Scientific classification
- Kingdom: Plantae
- Clade: Tracheophytes
- Clade: Angiosperms
- Clade: Eudicots
- Clade: Asterids
- Order: Boraginales
- Family: Hydrophyllaceae
- Genus: Phacelia
- Species: P. greenei
- Binomial name: Phacelia greenei J.T.Howell

= Phacelia greenei =

- Genus: Phacelia
- Species: greenei
- Authority: J.T.Howell
- Conservation status: G2

Species of flowering plant

Phacelia greenei, commonly known as Scott Valley phacelia, is a species of Phacelia. It is endemic to the southern Klamath Mountains of far northern California, where it is known only from Scott Valley, a valley known for its alfalfa growing, and vicinity.

It is a serpentine soils endemic growing in the coniferous forests of the mountains.

This is an annual herb with a branching or unbranched erect stem reaching no more than about 15 centimeters in height.
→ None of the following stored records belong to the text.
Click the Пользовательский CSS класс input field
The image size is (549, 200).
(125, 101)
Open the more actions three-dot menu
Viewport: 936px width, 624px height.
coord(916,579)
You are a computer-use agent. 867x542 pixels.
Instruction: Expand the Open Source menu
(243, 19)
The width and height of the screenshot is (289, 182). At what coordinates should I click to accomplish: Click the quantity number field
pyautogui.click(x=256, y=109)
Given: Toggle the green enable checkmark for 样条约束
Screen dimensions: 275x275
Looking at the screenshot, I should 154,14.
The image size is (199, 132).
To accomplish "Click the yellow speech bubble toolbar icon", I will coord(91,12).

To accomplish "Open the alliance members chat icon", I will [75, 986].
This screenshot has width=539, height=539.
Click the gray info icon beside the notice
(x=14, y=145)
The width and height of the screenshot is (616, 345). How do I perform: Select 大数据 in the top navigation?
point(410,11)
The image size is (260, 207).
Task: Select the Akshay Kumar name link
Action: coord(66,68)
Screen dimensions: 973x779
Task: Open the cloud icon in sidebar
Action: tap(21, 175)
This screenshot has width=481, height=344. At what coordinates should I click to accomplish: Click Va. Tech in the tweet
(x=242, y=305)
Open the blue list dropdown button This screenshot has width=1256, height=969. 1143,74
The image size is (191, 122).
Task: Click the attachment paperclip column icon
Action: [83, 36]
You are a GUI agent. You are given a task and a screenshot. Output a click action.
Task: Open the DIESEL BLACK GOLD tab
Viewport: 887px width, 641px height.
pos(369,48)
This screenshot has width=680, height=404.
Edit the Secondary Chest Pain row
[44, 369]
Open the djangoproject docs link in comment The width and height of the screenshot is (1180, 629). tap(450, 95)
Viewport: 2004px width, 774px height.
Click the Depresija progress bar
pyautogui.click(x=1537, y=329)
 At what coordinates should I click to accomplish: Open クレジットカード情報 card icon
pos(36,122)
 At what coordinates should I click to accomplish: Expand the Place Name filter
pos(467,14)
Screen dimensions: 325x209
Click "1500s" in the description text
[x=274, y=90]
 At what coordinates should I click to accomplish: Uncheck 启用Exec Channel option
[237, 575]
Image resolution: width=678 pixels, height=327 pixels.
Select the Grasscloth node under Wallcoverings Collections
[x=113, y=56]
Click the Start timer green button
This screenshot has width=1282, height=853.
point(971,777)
It is glandular and coated in short hairs called trichomes. The lance-shaped, smooth-edged leaves are up to 3 centimeters in length. The hairy inflorescence is a small, one-sided curving or coiling cyme of five-lobed flowers. Each flower is about half a centimeter long and deep purple or blue in color with a white or yellowish tubular throat. The leaves of the plant are alternate in pattern and are long and narrow. The herb begins blooming in April and stops in June.